─── DATA

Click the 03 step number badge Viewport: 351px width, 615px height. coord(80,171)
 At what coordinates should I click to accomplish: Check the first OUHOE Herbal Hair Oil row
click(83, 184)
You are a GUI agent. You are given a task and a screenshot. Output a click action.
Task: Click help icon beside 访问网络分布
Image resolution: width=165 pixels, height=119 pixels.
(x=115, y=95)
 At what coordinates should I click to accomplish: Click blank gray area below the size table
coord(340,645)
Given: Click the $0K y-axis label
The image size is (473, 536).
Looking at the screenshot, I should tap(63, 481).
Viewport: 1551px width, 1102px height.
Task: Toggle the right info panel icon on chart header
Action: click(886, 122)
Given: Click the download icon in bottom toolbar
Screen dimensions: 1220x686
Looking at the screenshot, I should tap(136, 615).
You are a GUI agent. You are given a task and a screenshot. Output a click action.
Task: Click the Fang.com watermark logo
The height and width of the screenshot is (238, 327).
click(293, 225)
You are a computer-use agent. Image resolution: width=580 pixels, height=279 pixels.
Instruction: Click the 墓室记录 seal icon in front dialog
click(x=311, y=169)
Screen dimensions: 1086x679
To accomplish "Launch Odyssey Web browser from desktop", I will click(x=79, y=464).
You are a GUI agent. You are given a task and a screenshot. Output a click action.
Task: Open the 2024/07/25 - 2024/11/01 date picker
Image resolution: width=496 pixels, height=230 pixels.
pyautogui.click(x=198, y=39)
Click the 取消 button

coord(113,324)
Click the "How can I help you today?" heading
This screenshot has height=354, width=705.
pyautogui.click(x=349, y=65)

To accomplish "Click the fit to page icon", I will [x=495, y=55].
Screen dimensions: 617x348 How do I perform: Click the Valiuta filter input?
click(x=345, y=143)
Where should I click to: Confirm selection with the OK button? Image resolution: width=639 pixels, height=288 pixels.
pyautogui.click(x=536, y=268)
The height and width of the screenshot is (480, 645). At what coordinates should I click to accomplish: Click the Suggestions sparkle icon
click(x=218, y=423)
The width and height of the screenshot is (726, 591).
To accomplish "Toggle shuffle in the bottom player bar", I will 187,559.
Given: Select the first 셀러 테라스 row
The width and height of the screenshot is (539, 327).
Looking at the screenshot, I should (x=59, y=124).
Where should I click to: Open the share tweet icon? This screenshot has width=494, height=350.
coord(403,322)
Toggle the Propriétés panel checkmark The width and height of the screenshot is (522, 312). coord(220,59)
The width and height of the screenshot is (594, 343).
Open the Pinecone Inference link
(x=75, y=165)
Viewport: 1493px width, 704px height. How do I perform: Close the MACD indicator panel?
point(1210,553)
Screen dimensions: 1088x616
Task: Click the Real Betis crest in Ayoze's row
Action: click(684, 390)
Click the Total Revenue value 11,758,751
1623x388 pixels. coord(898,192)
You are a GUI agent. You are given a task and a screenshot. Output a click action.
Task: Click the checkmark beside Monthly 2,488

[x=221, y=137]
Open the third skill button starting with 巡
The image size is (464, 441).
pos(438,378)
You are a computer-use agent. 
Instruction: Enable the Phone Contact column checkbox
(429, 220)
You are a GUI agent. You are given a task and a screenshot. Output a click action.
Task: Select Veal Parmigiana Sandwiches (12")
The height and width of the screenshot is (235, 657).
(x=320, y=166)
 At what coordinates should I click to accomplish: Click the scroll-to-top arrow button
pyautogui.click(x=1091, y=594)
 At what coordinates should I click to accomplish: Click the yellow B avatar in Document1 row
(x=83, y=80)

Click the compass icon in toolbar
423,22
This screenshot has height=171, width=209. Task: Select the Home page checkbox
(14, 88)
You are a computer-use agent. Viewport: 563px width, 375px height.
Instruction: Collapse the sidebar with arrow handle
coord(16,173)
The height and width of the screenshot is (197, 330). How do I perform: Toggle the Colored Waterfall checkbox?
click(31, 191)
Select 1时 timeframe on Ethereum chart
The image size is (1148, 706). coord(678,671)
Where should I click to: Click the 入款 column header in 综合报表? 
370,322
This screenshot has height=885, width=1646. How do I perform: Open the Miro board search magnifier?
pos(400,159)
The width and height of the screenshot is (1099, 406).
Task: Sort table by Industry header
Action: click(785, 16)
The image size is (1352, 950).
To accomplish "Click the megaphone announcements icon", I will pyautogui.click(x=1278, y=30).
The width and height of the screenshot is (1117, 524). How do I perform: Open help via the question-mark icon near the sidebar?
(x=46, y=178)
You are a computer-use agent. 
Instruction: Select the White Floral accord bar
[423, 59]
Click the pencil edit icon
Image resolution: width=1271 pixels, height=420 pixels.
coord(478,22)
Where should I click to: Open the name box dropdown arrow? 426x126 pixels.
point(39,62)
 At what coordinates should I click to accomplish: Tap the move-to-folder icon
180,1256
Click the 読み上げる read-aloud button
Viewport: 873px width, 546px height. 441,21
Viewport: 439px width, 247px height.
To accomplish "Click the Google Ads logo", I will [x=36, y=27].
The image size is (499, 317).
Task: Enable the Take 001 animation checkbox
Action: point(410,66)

──────

▸ **TASK TO COMPLETE**: Produce only the lines from the line containing "Given: Click the $0K y-axis label" through the line containing "Given: Click the download", inclusive of both, exactly as they stand in the entries above.

▸ **WRITTEN REPLY**:
Given: Click the $0K y-axis label
The image size is (473, 536).
Looking at the screenshot, I should tap(63, 481).
Viewport: 1551px width, 1102px height.
Task: Toggle the right info panel icon on chart header
Action: click(886, 122)
Given: Click the download icon in bottom toolbar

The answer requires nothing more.